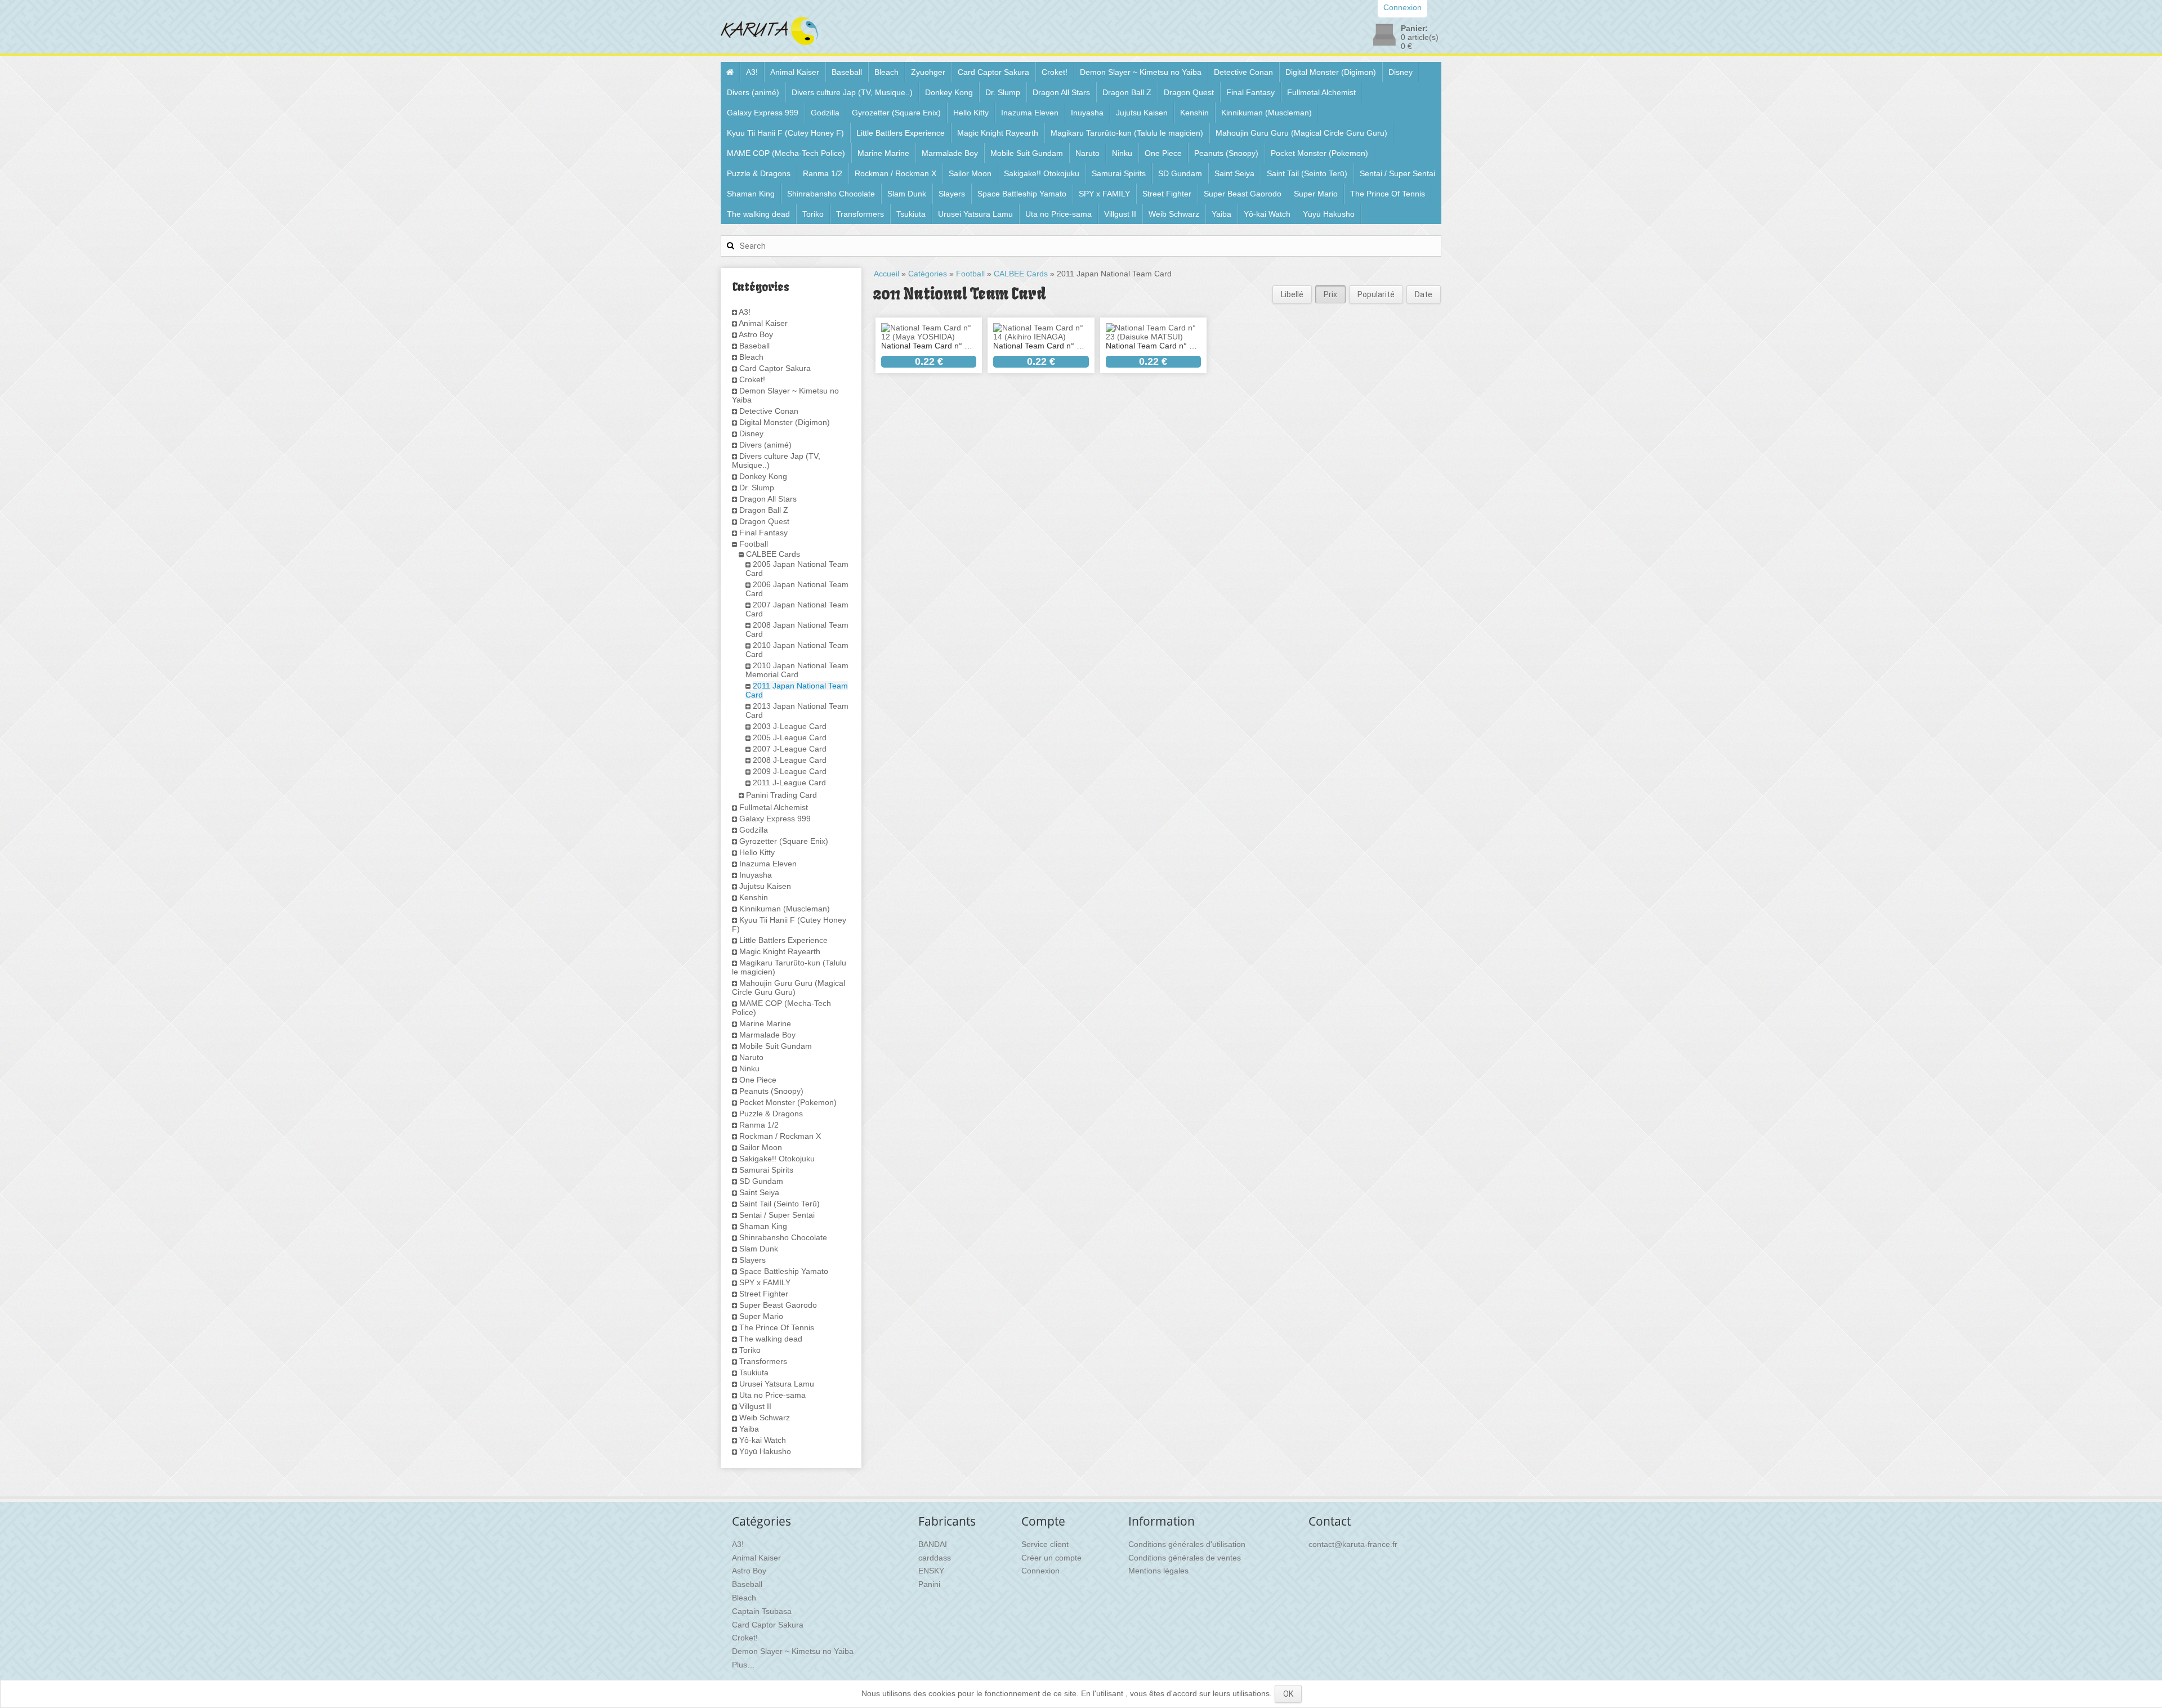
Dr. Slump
::::::::::
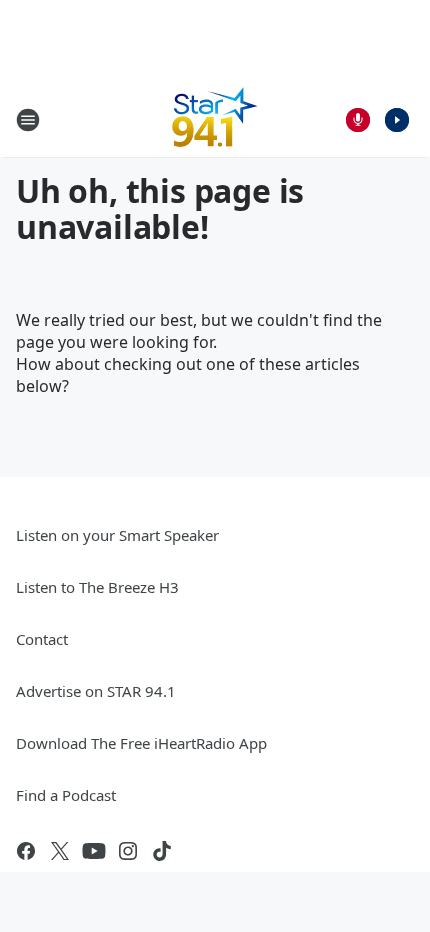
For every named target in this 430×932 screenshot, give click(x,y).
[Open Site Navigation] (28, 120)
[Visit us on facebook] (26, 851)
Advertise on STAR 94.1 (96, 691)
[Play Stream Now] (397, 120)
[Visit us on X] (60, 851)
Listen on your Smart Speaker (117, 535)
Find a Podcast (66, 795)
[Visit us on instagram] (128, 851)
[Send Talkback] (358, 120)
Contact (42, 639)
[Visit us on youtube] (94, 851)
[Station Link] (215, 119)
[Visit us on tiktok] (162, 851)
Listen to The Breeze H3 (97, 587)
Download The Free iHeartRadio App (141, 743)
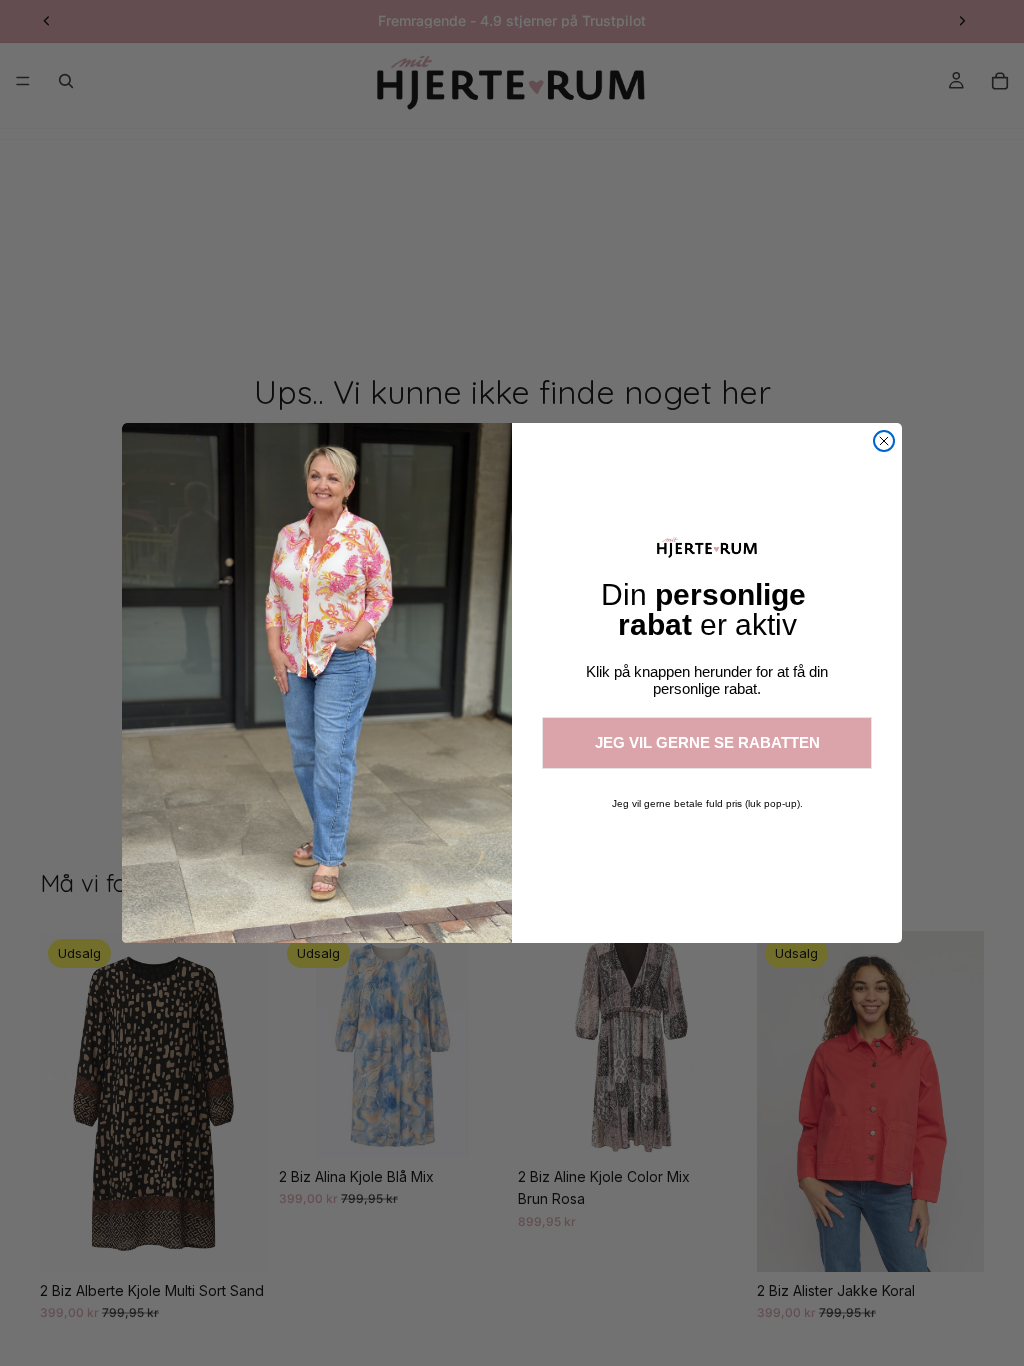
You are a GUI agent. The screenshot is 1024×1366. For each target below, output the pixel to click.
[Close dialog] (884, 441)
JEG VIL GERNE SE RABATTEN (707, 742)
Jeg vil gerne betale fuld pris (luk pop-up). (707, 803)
::::::::::
When the line with "JEG VIL GERNE SE RABATTEN (707, 742)" is reached in the data above, begin copying, and stop after the line with "Jeg vil gerne betale"; copy each line exactly, both ends included.

JEG VIL GERNE SE RABATTEN (707, 742)
Jeg vil gerne betale fuld pris (luk pop-up). (707, 803)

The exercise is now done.